By J.M. Porup
Email spoofing is forging email so it looks like it came from someone it didn’t. I learned to spoof email in the fall of 1993 during my sophomore year at Northwestern. An upperclassman in my dorm showed me. At that time, we read our email by telnetting into the campus mainframe and then using elm, the precursor to Mutt.
“Look,” he said, “You just change the “From” header to whatever you like. Don’t–don’t–ever do this for real or we’ll both get in trouble.” I never did.
For several decades email spoofing was that easy, and only in recent years have security mitigations for this problem been tacked on as a late afterthought. Kludges like SPF, DKIM and DMARC make email spoofing harder than it used to be, but these band-aids are not universally applied and workarounds remain for scammers and spammers and phishers to spoof.
Worse, trying to backport security onto email confounds some of the smartest security minds of our generation, most of whom would prefer to throw email away and start again from scratch. Email is insecure by design, because all email users in the early 1970s were either academic researchers or military folk and thus considered trustworthy. Because email is so deeply entrenched in our lives, trying to root out and replace it with something secure by design is tilting at windmills.
Forgery is just so much easier on the cyber domain. Forging handwritten signatures is hard. Skilled criminals offered (and still offer) this service, but the barrier to entry is high, as is the risk of getting caught. A handwritten letter, or even a typewritten letter with a signature you recognize, is a strong signal that the message sent is authentic.
That level of trust does not translate into the digital realm, but our brains have yet to catch up. An email from a trusted email address receives the same level of trust in our brain as a handwritten letter from a loved one–but without warranting that trust.
Who wants to hack your trust? So many people.
“I, thy CEO, doth hereby request thee transfer the paltrey sum of USD $14 million to our new supplier of gizmos, whatchamacallits and thingumbobs. As a feudal gesture of good faith, I have made blood oath of payment before the Celestial Serpent consumes yonder fiery orb. Please, my good number cruncher, make it so.”
I jest, but spoofed emails like this one litter the graveyard of well-meaning company careerists trying to please their boss. A believable email from your CEO telling you to wire money internationally: For many accounts payable departments, this is not only a daily, but perhaps an hourly occurrence.
How on earth is the business world to keep turning if nothing in your inbox can be trusted? Well, we’re working on it.
SPF (Sender Policy Framework) was the first nascent attempt to cover a gaping wound with the smallest band-aid they sell. You know, those teensy tiny ones that are like an inch long and a quarter inch wide? That’s SPF.
First proposed in 2004, SPF didn’t become a Request for Comment (RFC) until 2014. SPF works by letting a domain admin publish which IP addresses are permitted to send email for that domain, thus making it possible for a receiving email server to check the DNS before accepting or rejecting any given email.
That teensy tiny band-aid turned out not to be enough, so a slightly thicker piece of gauze got applied: DKIM (DomainKeys Identified Mail), which cryptographically signs outgoing email on the server. Domain owners publish the public key in their Domain Name Service (DNS), permitting receiving email servers to look up and cryptographically verify DKIM signatures. DKIM didn’t become a standard until 2011.
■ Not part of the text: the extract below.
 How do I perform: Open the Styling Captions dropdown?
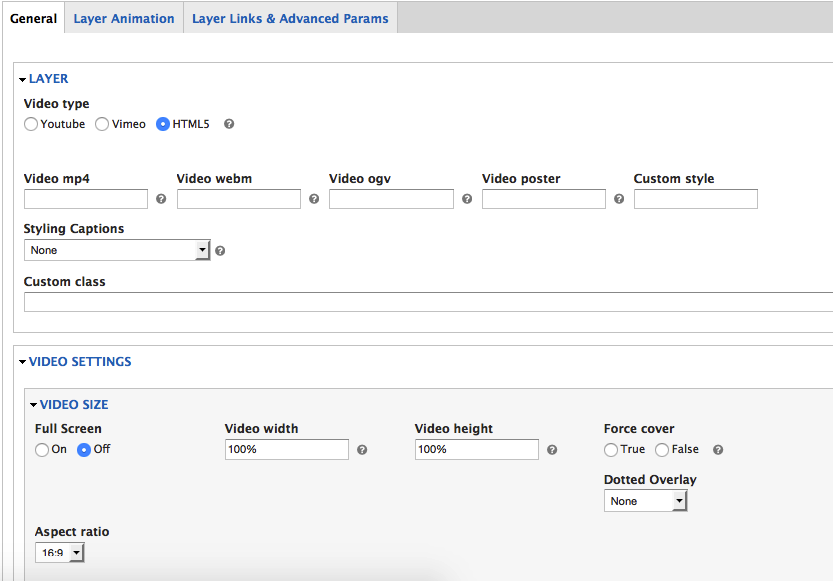coord(117,250)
What happens if an incoming email fails either or both the SPF and DKIM tests? Shrug emoji here. Enter DMARC (Domain-based Message Authentication, Reporting, and Conformance), a hacky kludge of a giant band-aid that mostly gets the job done, but that giant axe-gash still looks pretty gnarly. DMARC doesn’t really fix things, but gets the walking wounded email warriors back on their feet.
DMARC lets a domain owner publish in their DNS what they want to happen with spoofed email, and, crucially, it creates a reporting mechanism for receiving email servers to tell domain owners when they receive spoofed email. A typical deployment of DMARC starts at reporting only (“p=none”), then requests spoofed email be marked as spam (“p=quarantine”), and finally announces to the world that spoofed email should be bounced right back in the sender’s face (“p=reject”).
Despite all this good-faith work to secure email–and that has, it must be noted, significantly reduced email spoofing—smart attackers still have many technical loopholes to use.
Can’t spoof email from CEO@AcmeCorp.com because AcmeCorp.com has DMARC set to “p=reject”? Spoof an email from AcneCorp.com instead. The domain doesn’t have to exist. If it does, does that parked domain have DMARC applied? Maybe not.
Or heck, just create a throwaway Gmail account, CEOAcmeCorp@gmail.com. A careless reader, or someone in a hurry, might not think twice.
This assumes universal adoption–and correct configuration and deployment–of SPF, DKIM and DMARC, which is far from the reality we live in today.
Email spoofing is trivially easy, and the technical skills required to engage in this kind of attack are extremely low, and potentially hugely profitable. Until we figure out how to throw the entire email stack into the garbage and set in on fire and replace it with something secure by design, we’re going to be spending vast amounts of time and money defending our enterprises, our governments, and our society from this frustrating weakness.